Heterozygotes for plasmalemmal carnitine transporter defect are at increased risk for valproic acid‐associated impairment of carnitine uptake in cultured human skin fibroblasts

Abstract

One of the mechanisms by which chronic valproic acid (VPA) therapy induces serum and tissue depletion of carnitine in normal controls is through inhibition of plasmalemmal carnitine uptake (Tein et al 1993). To determine the effect of VPA on proven heterozygotes for the plasmalemmal carnitine transporter defect, we studied this system in cultured human skin fibroblasts with reducedV _max for the carnitine transporter usingL-[³H]carnitine. There was en exponential dose-dependent decrease in carnitine uptake with increasing VPA concentrations and the relative inhibitory effect was the same for all three carnitine concentrations for a given cell line.
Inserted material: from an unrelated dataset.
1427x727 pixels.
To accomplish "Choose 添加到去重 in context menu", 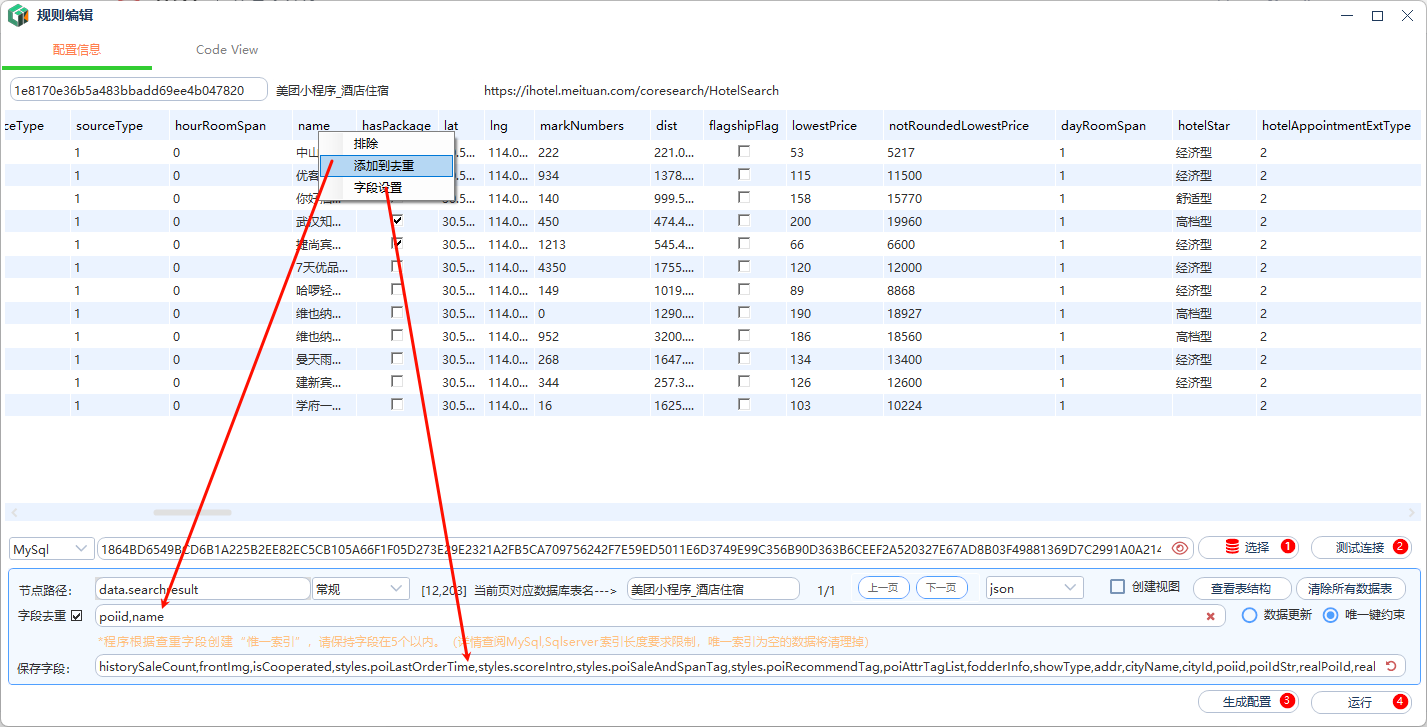I will (385, 166).
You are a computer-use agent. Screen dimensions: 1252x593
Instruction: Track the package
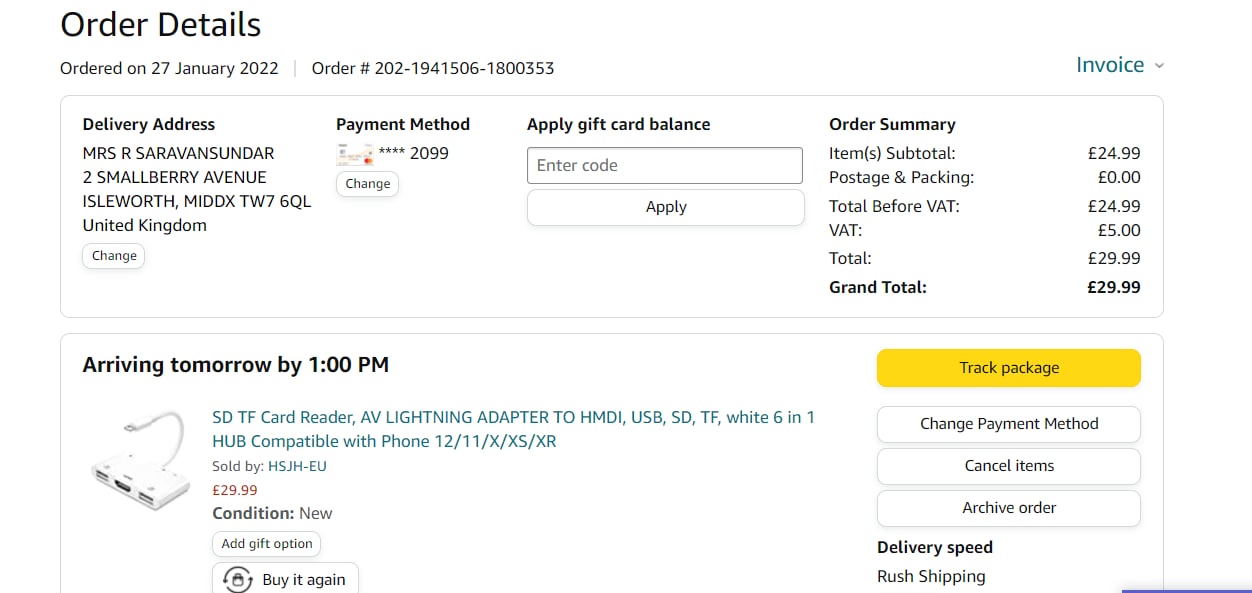1008,368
Importantly, the lower the maximal velocity of carnitine uptake of the heterozygote, the lower the number of carnitine transporters and the lower the carnitine uptake per given concentration of VPA. The degree of inhibition was also directly proportional to the time of VPA preincubation up to a specific maximal saturation time. The maximal effect of VPA exposure time was reached by 10 days in the control cell line and by 3 days in the two heterozygote lines, probably reflecting earlier saturation. We conclude that patients who are heterozygous for the plasmalemmal carnitine transporter defect are at increased risk for VPA-associated serum and tissue depletion of carnitine through inhibition of plasmalemmal carnitine uptake.